Barbara D’Urso contro la violenza sulle donne: "Chi ti picchia non ti ama"

In una lunga intervista a gNews, il quotidiano del Ministero della giustizia, Barbara D’Urso ha parlato di violenza sulle donne, argomento a lei caro che porta avanti da molti anni, e che ha voluto fortemente anche all’interno de “La Dottoressa Giò” la fiction di cui ora si sta preparando la seconda stagione.

“Chi ti picchia non ti ama”, è lo slogan che la conduttrice ha scelto di veicolare attraverso il suo impegno televisivo. “E’ un marchio di fabbrica che ho voluto ogni volta che nelle mie trasmissioni parlo di questi argomenti” racconta la D’Urso. E’ da unici anni che la conduttrice parla di questo argomento, ripetendo all’infinito che le donne che subiscono violenza devono denunciare e scappare da uomini violenti.

“Non devono farlo solo per loro, ma anche per i loro partner che devono essere curati da personale specializzato” continua, mentre molto spesso le donne, nella convinzione che rimanendo accanto al proprio compagno, pensano in qualche modo aiutarlo, ma “Non è vero. Questi uomini continueranno a picchiarle di nuovo”.
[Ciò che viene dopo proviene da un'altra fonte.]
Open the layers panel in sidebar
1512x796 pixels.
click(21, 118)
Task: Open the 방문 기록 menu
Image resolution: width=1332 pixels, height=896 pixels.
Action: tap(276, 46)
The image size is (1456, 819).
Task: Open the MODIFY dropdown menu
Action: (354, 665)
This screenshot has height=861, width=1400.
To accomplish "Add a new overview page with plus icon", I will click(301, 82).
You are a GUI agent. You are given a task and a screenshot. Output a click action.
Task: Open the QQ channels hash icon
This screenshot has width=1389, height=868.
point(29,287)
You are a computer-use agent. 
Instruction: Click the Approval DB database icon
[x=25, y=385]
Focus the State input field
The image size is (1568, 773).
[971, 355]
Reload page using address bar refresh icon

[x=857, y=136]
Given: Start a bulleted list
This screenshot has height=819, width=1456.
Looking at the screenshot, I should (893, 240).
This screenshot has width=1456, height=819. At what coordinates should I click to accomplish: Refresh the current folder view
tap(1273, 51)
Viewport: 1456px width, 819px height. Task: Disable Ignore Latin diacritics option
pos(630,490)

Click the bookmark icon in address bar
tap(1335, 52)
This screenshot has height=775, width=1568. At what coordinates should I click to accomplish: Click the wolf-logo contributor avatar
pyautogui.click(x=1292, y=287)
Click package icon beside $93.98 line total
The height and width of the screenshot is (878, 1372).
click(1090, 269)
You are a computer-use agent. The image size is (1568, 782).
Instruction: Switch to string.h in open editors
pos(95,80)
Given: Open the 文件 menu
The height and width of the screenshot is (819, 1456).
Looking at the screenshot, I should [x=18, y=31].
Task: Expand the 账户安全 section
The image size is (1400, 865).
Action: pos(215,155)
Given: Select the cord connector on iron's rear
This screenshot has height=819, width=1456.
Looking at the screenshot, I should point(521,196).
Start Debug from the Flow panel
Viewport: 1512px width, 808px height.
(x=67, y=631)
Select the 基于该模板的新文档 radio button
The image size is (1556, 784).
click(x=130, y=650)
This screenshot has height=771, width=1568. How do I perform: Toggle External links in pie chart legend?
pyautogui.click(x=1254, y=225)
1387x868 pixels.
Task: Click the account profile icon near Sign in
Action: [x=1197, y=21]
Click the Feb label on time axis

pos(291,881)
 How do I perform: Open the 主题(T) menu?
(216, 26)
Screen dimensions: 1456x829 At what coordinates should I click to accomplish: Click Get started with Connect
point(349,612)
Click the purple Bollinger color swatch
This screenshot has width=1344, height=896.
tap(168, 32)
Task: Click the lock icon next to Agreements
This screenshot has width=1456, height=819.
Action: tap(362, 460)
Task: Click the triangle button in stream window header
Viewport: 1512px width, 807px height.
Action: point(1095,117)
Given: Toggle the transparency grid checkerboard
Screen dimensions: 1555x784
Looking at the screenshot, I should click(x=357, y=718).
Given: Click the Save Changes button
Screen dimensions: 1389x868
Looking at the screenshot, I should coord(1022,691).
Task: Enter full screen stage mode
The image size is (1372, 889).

Il suo personaggio nella Dottoressa Giò si ispira alla figura di una vera dottoressa Vittoria Donetti ideatrice del “Protocollo Rosso” un provvedimento realizzato insieme al ministro Giulia Bongiorno per accelerare i tempi di risposta della giustizia dopo che si è denunciato.

“Trovo incomprensibile che in tutti gli ospedali non esista un centro che con personale ad hoc possa accogliere immediatamente le vittime di violenza”. Questo argomento è talmente sentito che durante la messa in onda delle puntate della fiction, l’hashtag “chi ti picchia non ti ama” era di tendenza, proprio per questo Barbara d’Urso conclude l’intervista con una promessa: “‘Chi ti picchia non ti ama’ va avanti. E non si ferma”.